Work instruction:
Starting with the line that contains "You are a GUI", copy every line through the end of the listing, exactly and only those. No pictures should appear in the copy.

#### Data for this task

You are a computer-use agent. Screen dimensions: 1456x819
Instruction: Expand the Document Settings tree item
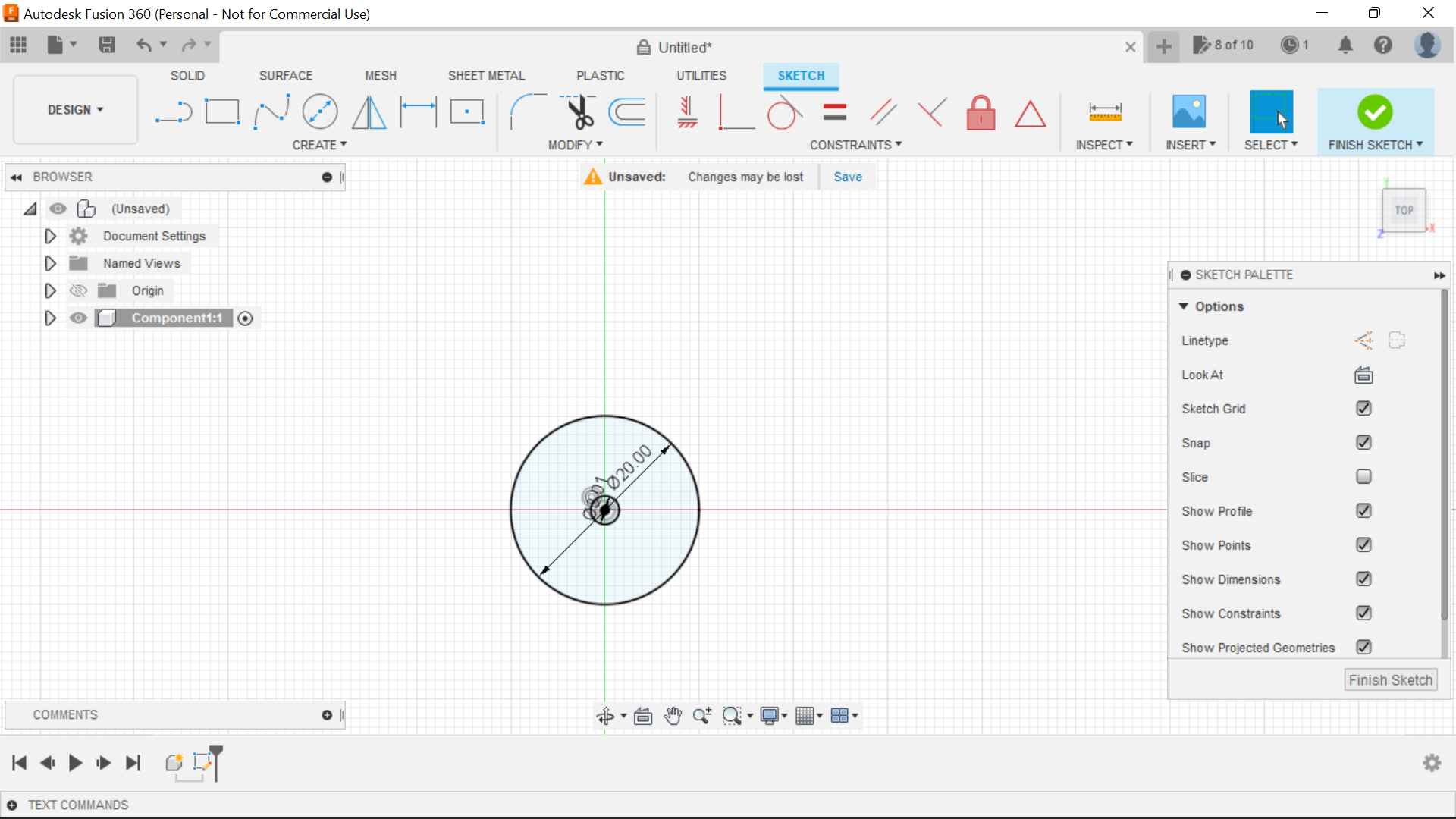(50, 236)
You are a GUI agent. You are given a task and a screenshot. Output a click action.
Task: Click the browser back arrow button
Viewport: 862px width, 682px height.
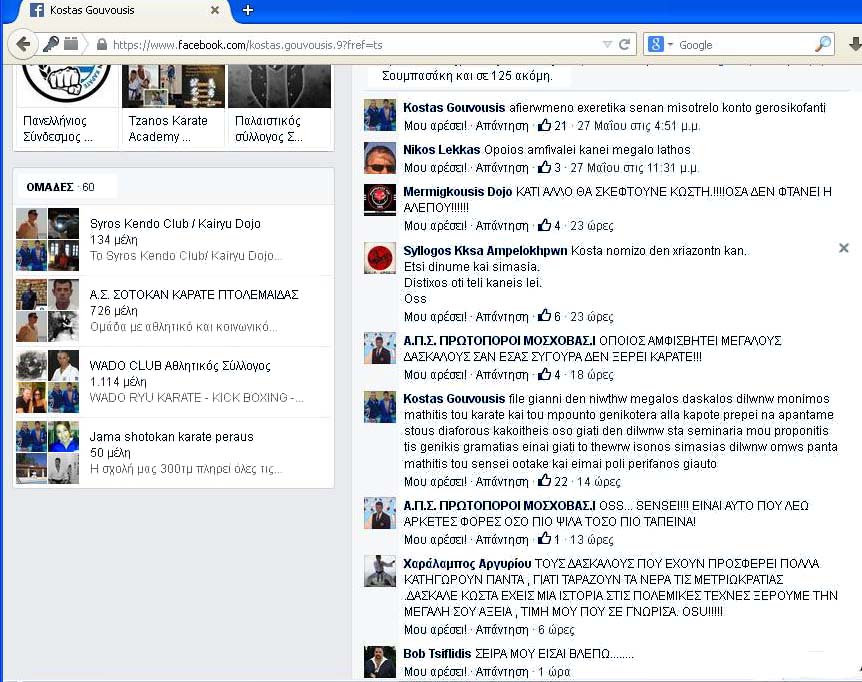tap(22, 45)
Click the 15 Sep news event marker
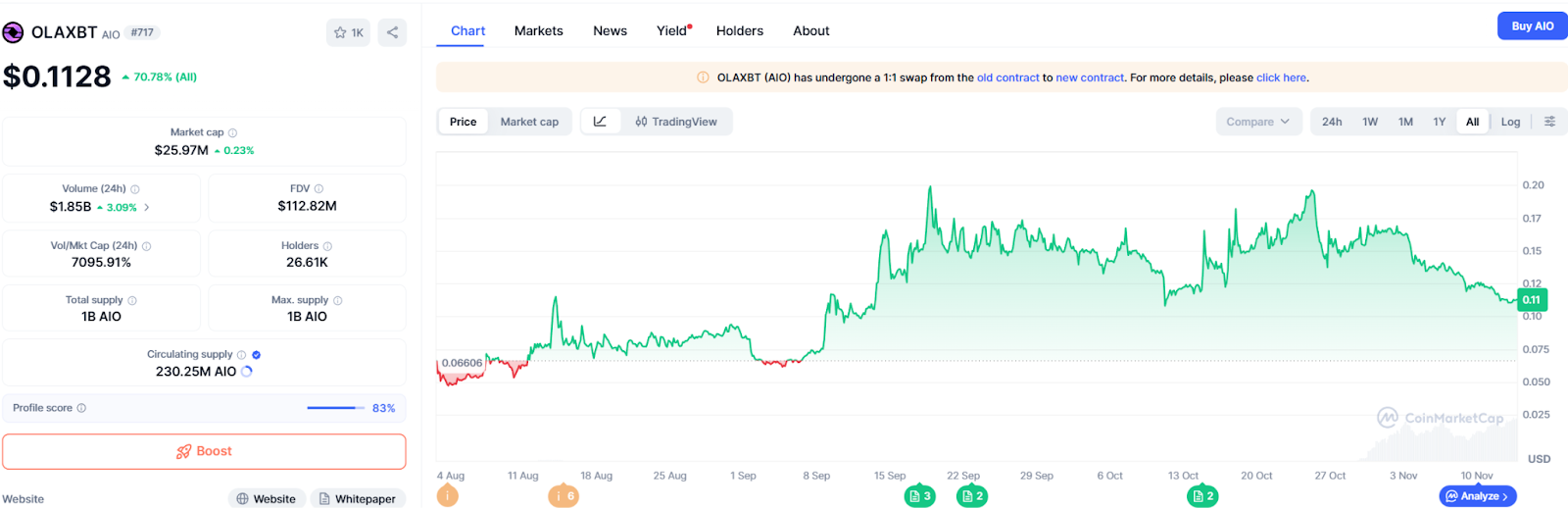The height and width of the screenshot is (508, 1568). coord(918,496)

########

Result below:
You are a GUI agent. You are given a task and a screenshot. Output a click action.
Task: Click the browser back arrow button
Viewport: 862px width, 682px height.
tap(22, 45)
Click the 15 Sep news event marker
The height and width of the screenshot is (508, 1568). coord(918,496)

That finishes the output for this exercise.